# [Source information]
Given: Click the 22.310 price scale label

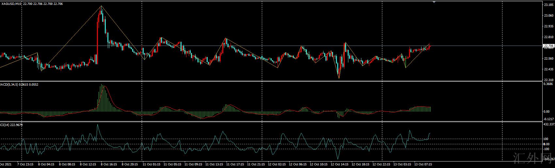Looking at the screenshot, I should coord(548,80).
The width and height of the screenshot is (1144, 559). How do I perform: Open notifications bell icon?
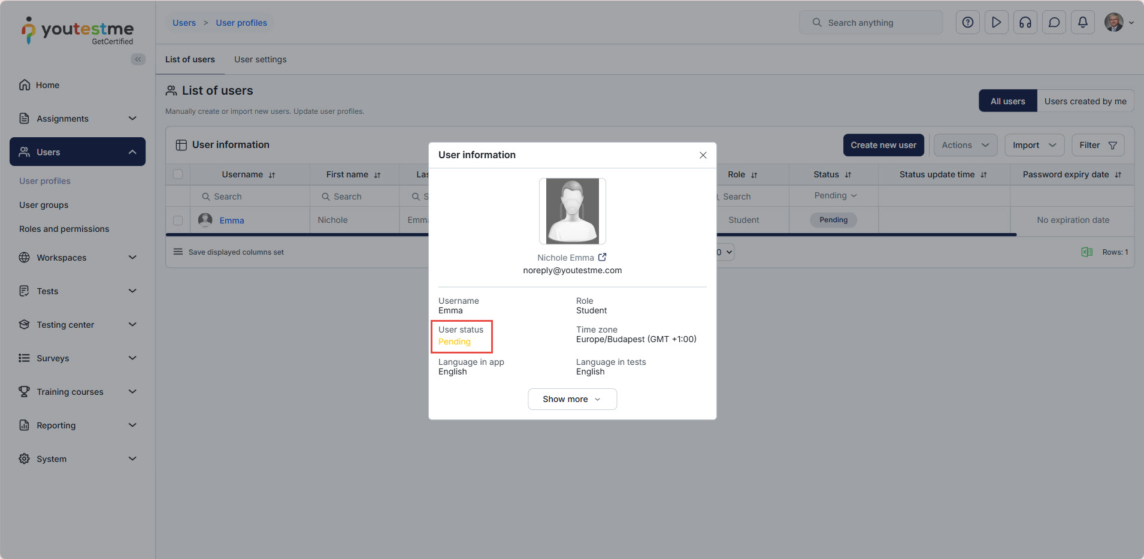tap(1082, 23)
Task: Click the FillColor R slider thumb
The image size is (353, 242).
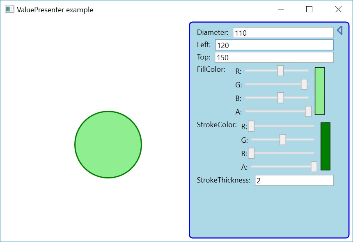Action: coord(280,71)
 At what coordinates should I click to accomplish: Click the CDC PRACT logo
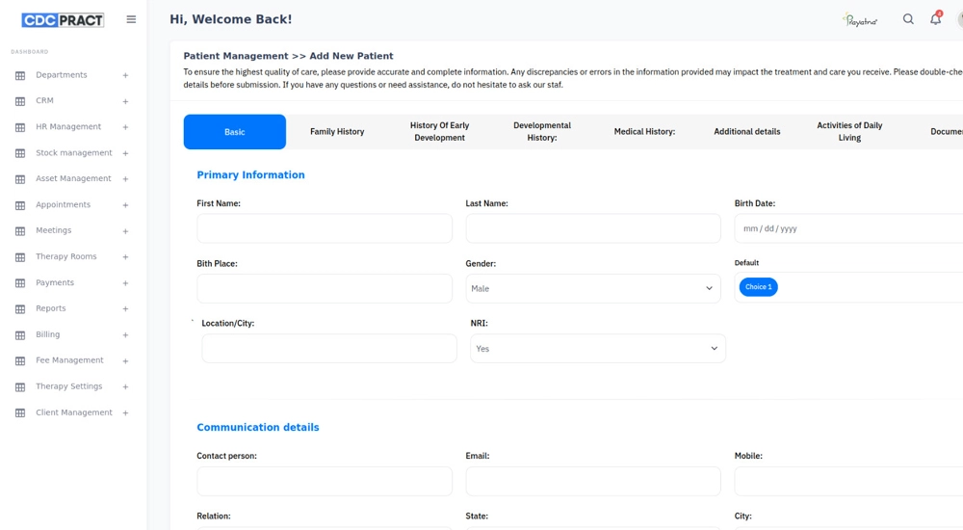tap(63, 19)
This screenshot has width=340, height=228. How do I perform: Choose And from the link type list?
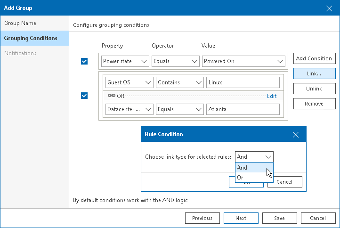point(242,168)

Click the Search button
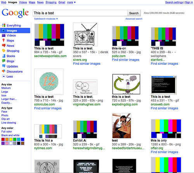[x=134, y=13]
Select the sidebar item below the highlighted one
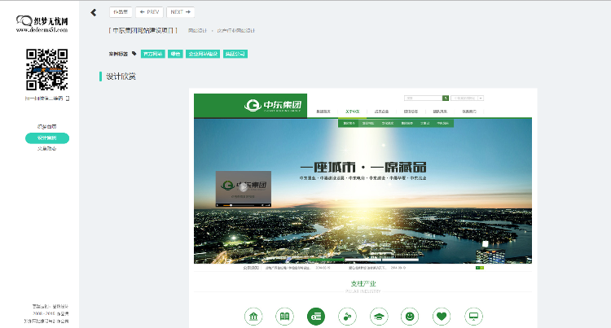Screen dimensions: 611x328 pos(47,149)
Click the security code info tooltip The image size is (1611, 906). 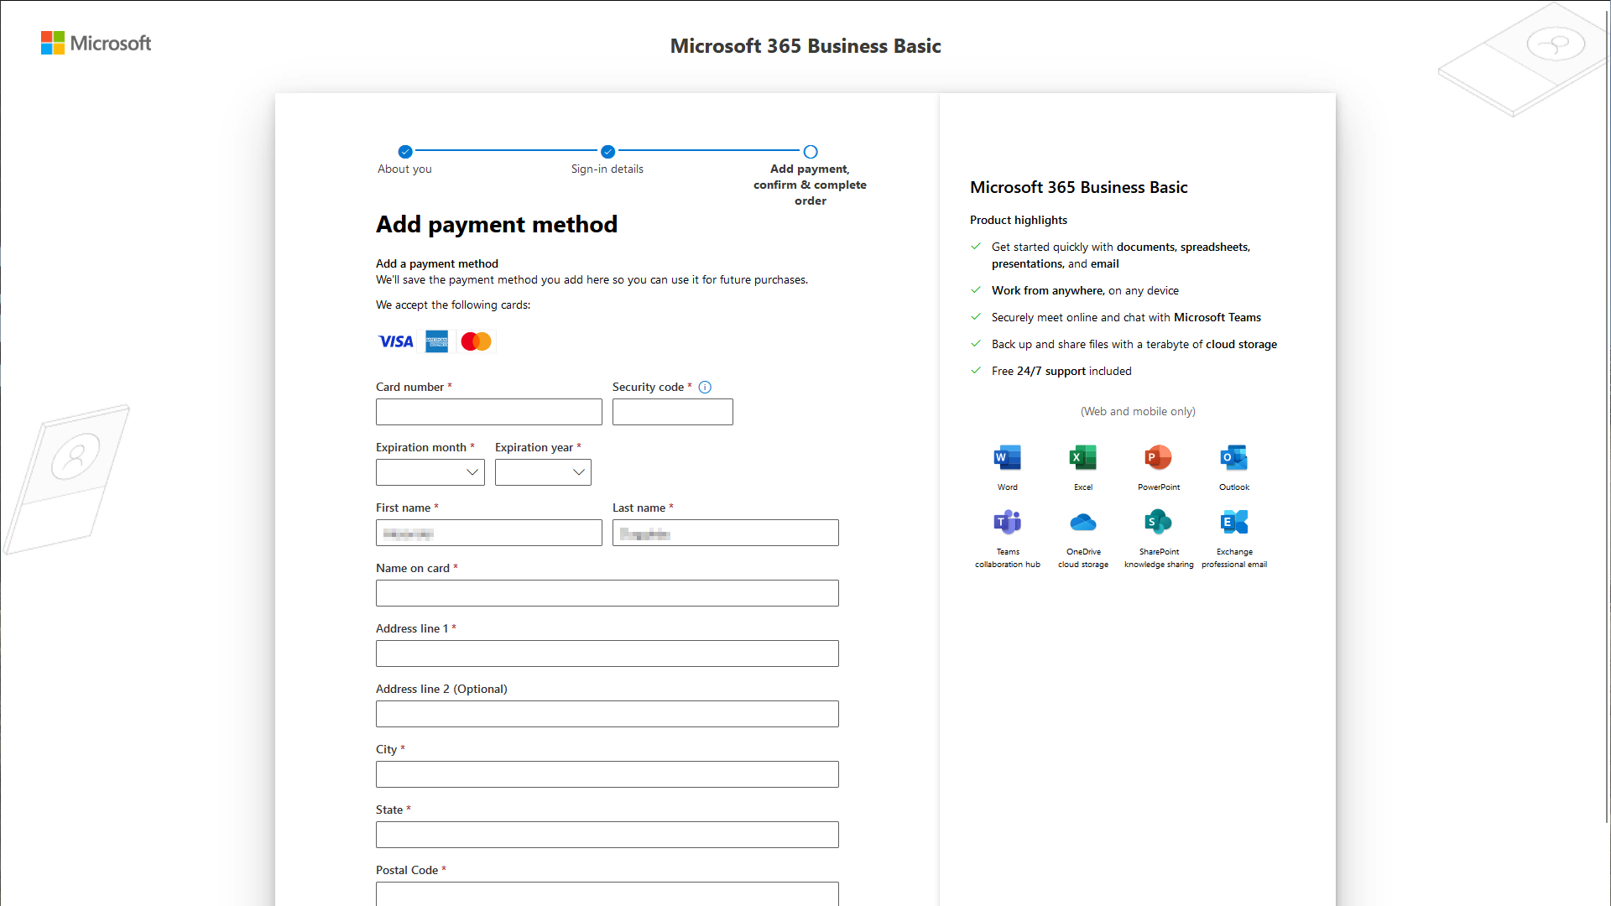coord(704,388)
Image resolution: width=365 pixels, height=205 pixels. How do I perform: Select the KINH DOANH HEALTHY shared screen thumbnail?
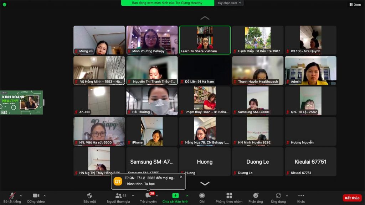click(21, 102)
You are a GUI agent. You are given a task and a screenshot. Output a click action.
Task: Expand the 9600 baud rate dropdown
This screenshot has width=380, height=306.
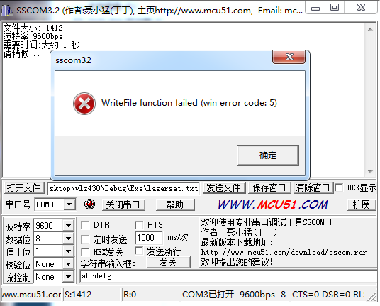point(68,226)
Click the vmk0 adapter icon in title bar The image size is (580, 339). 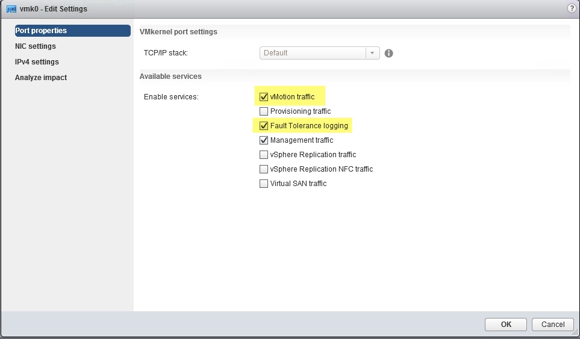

# [Exercise details]
The expected output is every line from the line where "You are a GUI" appears to the final line of the material, unchanged and with no pictures.

# [Solution to this exercise]
You are a GUI agent. You are given a task and a screenshot. Output a click action.
Task: Expand the 9600 baud rate dropdown
This screenshot has width=380, height=306.
point(68,226)
Click the vmk0 adapter icon in title bar The image size is (580, 339). 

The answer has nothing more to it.